Plastic bottles will also no longer be supplied or available in any of the festival’s backstage, production, catering and dressing room areas.

“Our partners Greenpeace estimate that, globally, up to 12.7 million tonnes of plastic end up in our oceans each year. Greenpeace advise that by far the best way to avoid plastic pollution is to reduce plastic usage. With more than one million plastic bottles sold at Glastonbury 2017, we feel that stopping their sale is the only way forward,” Glastonbury organizers said. “For those wishing to drink water – which we certainly do recommend! – we are, once again, encouraging all Festival-goers to use a reusable water bottle and refill it at any of the hundreds of free water taps around the Glastonbury site. We have a mains water supply from Bristol Water, with water of the same quality as your taps at home.”

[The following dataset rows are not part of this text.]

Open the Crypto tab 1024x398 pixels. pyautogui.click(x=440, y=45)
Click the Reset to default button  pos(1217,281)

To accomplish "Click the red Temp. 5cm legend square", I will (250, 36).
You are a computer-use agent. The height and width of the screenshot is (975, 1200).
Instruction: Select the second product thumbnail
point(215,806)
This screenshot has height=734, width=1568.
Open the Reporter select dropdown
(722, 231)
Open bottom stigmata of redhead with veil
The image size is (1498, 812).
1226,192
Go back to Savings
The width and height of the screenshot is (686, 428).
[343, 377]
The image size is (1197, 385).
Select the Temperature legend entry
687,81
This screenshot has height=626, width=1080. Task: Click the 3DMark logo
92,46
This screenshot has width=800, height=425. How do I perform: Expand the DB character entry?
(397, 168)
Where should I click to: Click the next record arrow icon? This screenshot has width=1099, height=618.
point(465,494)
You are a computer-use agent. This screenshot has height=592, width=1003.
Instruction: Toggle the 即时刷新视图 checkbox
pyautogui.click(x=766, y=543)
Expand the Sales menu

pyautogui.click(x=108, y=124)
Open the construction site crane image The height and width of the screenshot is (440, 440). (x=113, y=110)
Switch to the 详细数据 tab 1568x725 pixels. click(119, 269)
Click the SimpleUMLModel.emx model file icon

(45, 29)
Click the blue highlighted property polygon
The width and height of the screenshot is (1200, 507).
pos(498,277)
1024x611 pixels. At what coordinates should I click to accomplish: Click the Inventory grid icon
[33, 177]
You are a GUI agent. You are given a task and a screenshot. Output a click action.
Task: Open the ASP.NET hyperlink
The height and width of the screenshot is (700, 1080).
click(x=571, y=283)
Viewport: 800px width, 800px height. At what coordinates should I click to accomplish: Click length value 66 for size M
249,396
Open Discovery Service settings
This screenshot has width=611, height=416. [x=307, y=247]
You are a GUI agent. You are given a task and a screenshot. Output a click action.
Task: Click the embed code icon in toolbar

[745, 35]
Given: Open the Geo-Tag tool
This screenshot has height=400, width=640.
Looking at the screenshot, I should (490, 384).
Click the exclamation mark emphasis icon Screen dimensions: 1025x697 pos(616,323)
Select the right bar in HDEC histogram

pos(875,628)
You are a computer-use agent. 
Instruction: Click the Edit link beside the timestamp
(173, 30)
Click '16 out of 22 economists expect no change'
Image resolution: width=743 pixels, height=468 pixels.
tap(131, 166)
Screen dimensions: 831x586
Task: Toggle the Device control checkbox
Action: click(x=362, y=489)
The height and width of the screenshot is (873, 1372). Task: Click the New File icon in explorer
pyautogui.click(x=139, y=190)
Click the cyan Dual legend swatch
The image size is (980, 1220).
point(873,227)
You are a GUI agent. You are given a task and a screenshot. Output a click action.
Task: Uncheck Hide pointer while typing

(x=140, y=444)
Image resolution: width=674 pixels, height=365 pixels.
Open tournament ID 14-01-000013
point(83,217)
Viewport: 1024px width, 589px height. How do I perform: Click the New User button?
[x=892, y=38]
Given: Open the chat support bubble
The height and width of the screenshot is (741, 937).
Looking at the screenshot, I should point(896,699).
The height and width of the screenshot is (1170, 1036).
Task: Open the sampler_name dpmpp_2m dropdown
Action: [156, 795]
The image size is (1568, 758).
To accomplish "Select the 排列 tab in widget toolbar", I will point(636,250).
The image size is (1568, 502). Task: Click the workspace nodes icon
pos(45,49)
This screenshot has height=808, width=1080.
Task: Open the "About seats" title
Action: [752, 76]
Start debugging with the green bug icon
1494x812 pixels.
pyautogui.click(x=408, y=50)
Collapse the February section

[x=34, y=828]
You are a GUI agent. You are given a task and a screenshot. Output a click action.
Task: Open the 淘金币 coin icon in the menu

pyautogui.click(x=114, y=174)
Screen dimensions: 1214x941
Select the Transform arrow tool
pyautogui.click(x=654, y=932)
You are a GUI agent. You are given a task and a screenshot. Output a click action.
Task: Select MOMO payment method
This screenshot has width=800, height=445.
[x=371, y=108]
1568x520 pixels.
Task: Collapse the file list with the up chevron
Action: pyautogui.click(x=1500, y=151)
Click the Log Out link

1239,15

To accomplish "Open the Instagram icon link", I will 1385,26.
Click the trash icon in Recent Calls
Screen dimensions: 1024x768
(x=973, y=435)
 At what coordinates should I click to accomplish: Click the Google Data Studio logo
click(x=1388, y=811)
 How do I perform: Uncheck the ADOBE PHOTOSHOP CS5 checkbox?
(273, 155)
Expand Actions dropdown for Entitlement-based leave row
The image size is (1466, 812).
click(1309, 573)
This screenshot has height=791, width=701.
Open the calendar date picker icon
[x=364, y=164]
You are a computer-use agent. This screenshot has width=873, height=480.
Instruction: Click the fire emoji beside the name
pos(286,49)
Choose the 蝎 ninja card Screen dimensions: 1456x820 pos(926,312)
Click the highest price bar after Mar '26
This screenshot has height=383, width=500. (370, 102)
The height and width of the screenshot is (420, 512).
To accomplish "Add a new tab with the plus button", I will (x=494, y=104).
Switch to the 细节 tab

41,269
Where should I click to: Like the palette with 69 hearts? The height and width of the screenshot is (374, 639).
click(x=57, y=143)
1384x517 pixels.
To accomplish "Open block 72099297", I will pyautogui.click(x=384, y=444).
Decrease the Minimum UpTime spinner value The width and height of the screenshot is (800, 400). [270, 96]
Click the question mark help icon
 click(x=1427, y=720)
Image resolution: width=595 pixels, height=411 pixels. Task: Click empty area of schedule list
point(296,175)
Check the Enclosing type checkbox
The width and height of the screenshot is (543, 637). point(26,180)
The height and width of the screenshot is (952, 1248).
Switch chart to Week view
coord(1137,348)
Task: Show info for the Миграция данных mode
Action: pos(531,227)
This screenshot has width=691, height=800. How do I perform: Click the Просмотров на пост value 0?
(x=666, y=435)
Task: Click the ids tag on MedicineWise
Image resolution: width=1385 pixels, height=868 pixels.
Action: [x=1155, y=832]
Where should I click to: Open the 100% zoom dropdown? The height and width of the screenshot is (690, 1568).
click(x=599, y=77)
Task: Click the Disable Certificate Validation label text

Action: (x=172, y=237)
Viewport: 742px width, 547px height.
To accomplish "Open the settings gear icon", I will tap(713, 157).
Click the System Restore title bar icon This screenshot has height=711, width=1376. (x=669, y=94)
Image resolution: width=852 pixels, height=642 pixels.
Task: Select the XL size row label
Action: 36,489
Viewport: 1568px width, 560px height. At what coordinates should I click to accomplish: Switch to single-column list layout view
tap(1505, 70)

A festival spokesman told the BBC that more than 1 million plastic bottles were sold at the 2017 event.

The festival had already phased out plastic cutlery and plates from food vendors, and single-use plastic cups and straws were also banned, in step with a commitment last year by festival operators of corporate and independent events. Festival Republic and AEG / Goldenvoice, and Live Nation / MAMA are some of the promoters banning the items from last year’s events. jA “Drastic on Plastic” campaign by the Association of Independent Festivals pledged to “eliminate single-use plastics at our event(s) within 3 years.”

The top is expected to be discussed at the Green Events & Innovations Conference, in association with the ILMC, March 5.

“It’s paramount for our planet that we all reduce our plastic consumption,” Glastonbury organizer Emily Eavis said, “and I’m thrilled that, together, we’ll be able to prevent over a million single-use plastic bottles from being used at this year’s Festival. I really hope that everyone – from ticket-holder to headliner – will leave Worthy Farm this year knowing that even small, everyday changes can make a real difference. It’s now or never.”

This year’s event includes Janelle Monae, Stormzy and Kylie Minogue. The festival had a “fallow year” in 2018 to allow the festival grounds to recover.